BRIEF 1:
Show every line of the records below that contains the string "named", copied in full. Case counts.

READING TEXT:
==============================
This was particularly true last year, when the Fashion Concept that we here in the fashion industry decided to thrust upon you ladies was the Big Shoulder Look. Remember that? What fun! I cannot tell you how many hours of enjoyment we got from watching you trying to have serious business careers while looking like Green Bay Packers in drag. At one point, we considered having you wear actual helmets, but we couldn’t figure out how to fit all our initials on them.

But that was last year. This year we, of course, have an entirely new concept. We have been working on it for just months and months now, and we are extremely proud of it, because it is so highly innovative. Are you ready? Here it is:

Gray.

Everybody got that? Better write it down! If we find any ladies out on the street without their gray on, we are going to be very upset. Also we are asking you to purchase certain mandatory accessories in the form of several thousand dollars worth of handbags, shoes, belts, and watch straps made from dead crocodiles. NO, YOU MAY NOT ASK WHY! JUST DO IT!

Sorry for that emotional outburst, ladies. It’s just that we work so hard to come up with these concepts, and it really frosts our shorts when we find ourselves being questioned by some bimbo consumer, pardon our French.

Looking ahead to the future, we see some very exciting developments looming on the fashion horizon for you ladies. Here, for example, is a real quotation from a recent issue of Vogue magazine, which uses capital letters for important fashion bulletins:

“THE LOOK OF THE MODERN WOMAN? IN MODERNIST ANDREE PUTMAN’S EYES, SHE’S STRONG-SHOULDERED, HIGH-BREASTED, ALMOST AMAZONIAN AND COMES WITH BUILT-IN HIGH HEELS. AT LEAST, THAT’S THE LOOK OF THE NEW PUTMAN-DESIGNED MANNEQUINS MAKING THEIR FIRST PUBLIC APPEARANCE NOW AT BARNEY’S NEW YORK. COME FALL, THE CREATURES WILL PROLIFERATE TO OTHER STORES, OTHER CITIES.”
==============================
DATA SHOWN:
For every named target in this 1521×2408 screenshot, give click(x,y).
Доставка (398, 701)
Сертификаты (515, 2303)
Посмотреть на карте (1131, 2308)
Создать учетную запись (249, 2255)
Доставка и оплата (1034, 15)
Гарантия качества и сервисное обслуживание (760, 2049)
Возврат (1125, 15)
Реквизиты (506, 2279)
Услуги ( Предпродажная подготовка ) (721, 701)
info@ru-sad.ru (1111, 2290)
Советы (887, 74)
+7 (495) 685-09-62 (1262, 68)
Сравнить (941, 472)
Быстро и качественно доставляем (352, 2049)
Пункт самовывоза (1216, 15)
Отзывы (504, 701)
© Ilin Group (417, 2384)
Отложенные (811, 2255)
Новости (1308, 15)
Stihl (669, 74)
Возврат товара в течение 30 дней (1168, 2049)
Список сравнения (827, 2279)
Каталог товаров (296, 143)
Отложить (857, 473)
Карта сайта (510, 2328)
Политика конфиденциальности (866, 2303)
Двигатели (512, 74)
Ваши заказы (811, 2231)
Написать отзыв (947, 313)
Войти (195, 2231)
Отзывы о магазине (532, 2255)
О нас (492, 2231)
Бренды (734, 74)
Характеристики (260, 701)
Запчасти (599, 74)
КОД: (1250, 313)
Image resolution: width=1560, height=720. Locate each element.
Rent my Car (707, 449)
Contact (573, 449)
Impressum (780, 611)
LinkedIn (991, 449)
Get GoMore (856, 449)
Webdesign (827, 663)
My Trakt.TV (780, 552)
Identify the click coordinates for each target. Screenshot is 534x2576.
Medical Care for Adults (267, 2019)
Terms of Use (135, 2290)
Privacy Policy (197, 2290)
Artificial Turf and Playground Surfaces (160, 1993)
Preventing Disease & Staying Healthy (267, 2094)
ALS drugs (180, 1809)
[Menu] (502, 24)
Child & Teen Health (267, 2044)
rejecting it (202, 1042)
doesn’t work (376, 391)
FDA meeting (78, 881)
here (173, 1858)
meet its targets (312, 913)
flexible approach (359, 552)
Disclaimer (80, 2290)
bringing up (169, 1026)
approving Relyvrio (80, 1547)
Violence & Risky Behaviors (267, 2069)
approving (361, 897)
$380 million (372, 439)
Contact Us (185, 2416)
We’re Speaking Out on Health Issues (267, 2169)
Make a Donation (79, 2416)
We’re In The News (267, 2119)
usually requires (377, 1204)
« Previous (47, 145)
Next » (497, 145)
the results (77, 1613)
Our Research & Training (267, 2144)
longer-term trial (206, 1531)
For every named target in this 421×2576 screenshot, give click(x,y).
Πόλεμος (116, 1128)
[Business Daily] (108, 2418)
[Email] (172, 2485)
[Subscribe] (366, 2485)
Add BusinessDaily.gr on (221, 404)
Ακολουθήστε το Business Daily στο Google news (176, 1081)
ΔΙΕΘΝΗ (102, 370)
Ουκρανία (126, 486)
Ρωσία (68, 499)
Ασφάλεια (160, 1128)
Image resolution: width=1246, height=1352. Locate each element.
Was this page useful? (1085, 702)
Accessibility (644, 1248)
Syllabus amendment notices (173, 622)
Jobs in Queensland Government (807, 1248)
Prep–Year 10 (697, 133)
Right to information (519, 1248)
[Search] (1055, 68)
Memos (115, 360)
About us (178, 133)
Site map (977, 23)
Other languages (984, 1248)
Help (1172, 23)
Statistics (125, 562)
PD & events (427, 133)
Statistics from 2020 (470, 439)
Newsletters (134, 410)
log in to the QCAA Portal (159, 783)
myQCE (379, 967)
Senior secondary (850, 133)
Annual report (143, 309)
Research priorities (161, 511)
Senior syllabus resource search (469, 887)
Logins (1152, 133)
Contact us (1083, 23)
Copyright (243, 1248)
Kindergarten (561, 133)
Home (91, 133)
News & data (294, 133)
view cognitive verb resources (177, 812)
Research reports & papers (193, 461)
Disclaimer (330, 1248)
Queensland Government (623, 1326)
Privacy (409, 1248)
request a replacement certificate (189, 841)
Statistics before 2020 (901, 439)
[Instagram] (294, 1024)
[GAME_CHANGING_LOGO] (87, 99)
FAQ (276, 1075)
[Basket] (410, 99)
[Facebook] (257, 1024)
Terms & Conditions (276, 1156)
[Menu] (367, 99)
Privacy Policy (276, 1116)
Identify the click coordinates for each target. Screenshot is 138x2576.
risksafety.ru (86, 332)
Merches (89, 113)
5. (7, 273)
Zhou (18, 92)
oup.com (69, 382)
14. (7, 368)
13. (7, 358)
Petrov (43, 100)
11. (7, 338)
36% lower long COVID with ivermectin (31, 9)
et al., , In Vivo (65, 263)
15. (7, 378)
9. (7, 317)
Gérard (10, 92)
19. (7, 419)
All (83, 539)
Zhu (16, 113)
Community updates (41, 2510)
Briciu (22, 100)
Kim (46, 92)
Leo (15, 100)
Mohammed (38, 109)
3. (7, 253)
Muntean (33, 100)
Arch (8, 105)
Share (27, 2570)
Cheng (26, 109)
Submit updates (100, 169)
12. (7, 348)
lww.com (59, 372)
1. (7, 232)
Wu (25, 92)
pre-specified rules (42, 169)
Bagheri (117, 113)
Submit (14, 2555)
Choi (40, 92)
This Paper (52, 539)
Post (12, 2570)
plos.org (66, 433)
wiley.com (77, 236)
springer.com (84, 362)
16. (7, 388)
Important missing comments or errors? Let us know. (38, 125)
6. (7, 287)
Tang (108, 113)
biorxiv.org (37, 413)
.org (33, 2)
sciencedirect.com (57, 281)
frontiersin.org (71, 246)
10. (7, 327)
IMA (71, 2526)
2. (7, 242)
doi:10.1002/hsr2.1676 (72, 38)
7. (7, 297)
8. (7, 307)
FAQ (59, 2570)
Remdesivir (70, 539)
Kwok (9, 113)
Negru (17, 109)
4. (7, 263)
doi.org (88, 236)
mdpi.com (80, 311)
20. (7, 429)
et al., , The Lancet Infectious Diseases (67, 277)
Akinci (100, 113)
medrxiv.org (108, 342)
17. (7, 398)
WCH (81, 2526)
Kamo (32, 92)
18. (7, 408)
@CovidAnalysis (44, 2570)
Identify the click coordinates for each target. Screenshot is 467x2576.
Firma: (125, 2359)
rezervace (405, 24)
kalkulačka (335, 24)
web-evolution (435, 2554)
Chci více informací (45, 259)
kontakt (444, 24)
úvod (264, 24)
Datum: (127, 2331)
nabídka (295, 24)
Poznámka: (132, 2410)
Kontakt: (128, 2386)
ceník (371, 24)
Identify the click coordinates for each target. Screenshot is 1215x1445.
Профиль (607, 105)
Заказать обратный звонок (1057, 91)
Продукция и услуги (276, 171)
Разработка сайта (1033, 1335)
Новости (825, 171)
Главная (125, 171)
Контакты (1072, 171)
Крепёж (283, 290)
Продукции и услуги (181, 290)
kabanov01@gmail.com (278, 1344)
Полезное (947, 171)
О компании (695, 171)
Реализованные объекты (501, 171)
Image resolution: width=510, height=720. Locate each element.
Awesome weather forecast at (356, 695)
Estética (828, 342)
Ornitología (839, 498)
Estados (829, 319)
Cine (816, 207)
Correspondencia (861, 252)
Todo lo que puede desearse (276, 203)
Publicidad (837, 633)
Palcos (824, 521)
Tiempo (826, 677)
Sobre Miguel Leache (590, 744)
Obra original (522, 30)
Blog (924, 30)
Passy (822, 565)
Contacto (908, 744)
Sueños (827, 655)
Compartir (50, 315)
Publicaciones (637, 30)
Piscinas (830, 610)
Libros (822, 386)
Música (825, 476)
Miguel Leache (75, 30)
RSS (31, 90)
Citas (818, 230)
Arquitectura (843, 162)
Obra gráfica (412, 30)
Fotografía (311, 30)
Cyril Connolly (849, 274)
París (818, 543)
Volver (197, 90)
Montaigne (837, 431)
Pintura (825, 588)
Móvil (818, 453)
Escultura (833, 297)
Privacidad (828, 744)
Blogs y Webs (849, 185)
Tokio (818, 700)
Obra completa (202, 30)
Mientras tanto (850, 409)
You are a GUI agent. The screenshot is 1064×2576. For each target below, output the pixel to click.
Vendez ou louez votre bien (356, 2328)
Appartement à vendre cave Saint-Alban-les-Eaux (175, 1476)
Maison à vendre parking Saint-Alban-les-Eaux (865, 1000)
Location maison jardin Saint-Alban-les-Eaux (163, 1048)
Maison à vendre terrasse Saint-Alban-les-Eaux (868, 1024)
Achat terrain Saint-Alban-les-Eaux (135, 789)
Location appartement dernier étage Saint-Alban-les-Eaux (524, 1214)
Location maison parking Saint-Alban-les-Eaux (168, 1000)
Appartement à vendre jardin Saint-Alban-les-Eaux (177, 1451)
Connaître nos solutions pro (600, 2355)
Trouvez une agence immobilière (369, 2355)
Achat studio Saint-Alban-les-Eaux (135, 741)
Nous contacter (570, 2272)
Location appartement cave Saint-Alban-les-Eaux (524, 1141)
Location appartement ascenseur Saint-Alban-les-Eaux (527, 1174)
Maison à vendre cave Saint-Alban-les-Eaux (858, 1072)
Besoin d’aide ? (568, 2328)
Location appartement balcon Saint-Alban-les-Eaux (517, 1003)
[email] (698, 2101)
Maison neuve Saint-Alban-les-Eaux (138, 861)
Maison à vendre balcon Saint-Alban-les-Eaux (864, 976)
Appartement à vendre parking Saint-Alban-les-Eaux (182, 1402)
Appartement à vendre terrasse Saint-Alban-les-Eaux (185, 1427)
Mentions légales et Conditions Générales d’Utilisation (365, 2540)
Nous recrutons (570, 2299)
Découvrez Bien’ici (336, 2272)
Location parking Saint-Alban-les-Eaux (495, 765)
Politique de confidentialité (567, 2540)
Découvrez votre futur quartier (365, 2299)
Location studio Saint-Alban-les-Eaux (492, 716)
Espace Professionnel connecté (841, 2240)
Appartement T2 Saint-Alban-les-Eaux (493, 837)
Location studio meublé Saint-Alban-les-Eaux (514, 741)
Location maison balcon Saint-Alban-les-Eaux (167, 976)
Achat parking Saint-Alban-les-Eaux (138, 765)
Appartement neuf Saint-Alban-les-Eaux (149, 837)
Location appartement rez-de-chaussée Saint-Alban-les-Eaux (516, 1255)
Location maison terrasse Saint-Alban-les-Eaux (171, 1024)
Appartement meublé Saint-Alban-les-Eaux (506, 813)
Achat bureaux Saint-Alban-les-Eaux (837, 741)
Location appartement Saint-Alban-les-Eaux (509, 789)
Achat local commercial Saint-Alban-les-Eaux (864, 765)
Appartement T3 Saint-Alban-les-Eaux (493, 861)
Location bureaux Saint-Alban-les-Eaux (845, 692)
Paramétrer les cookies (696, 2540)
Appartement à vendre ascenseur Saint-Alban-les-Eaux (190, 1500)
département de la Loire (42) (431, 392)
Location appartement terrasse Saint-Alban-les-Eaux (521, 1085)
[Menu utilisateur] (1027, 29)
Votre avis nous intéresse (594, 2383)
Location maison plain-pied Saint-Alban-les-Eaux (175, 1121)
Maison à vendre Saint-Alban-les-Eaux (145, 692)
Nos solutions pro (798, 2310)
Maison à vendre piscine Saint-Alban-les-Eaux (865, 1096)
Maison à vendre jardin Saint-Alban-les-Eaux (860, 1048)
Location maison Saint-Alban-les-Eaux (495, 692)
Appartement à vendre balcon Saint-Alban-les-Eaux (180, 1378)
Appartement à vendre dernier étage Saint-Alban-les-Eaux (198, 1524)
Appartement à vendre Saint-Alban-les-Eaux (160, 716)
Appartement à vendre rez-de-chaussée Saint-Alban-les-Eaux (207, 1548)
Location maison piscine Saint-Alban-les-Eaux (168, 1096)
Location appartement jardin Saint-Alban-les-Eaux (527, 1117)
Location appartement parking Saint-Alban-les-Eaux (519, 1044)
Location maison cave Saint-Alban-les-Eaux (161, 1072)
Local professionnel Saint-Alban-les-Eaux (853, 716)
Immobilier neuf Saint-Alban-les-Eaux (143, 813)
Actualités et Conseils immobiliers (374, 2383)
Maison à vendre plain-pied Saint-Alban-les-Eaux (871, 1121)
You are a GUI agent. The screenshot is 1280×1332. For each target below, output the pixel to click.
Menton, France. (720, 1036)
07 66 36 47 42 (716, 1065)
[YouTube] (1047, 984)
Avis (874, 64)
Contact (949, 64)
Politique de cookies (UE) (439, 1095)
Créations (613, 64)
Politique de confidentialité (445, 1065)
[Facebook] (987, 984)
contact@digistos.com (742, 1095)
==============================
BRIEF 2:
Duplicate the whole fashion column above word for word.

CORRECT ANSWER 1:
For every named target in this 1521×2408 screenshot, give click(x,y).
For every named target in this 421×2576 screenshot, give click(x,y).

CORRECT ANSWER 2:
This was particularly true last year, when the Fashion Concept that we here in the fashion industry decided to thrust upon you ladies was the Big Shoulder Look. Remember that? What fun! I cannot tell you how many hours of enjoyment we got from watching you trying to have serious business careers while looking like Green Bay Packers in drag. At one point, we considered having you wear actual helmets, but we couldn’t figure out how to fit all our initials on them.

But that was last year. This year we, of course, have an entirely new concept. We have been working on it for just months and months now, and we are extremely proud of it, because it is so highly innovative. Are you ready? Here it is:

Gray.

Everybody got that? Better write it down! If we find any ladies out on the street without their gray on, we are going to be very upset. Also we are asking you to purchase certain mandatory accessories in the form of several thousand dollars worth of handbags, shoes, belts, and watch straps made from dead crocodiles. NO, YOU MAY NOT ASK WHY! JUST DO IT!

Sorry for that emotional outburst, ladies. It’s just that we work so hard to come up with these concepts, and it really frosts our shorts when we find ourselves being questioned by some bimbo consumer, pardon our French.

Looking ahead to the future, we see some very exciting developments looming on the fashion horizon for you ladies. Here, for example, is a real quotation from a recent issue of Vogue magazine, which uses capital letters for important fashion bulletins:

“THE LOOK OF THE MODERN WOMAN? IN MODERNIST ANDREE PUTMAN’S EYES, SHE’S STRONG-SHOULDERED, HIGH-BREASTED, ALMOST AMAZONIAN AND COMES WITH BUILT-IN HIGH HEELS. AT LEAST, THAT’S THE LOOK OF THE NEW PUTMAN-DESIGNED MANNEQUINS MAKING THEIR FIRST PUBLIC APPEARANCE NOW AT BARNEY’S NEW YORK. COME FALL, THE CREATURES WILL PROLIFERATE TO OTHER STORES, OTHER CITIES.”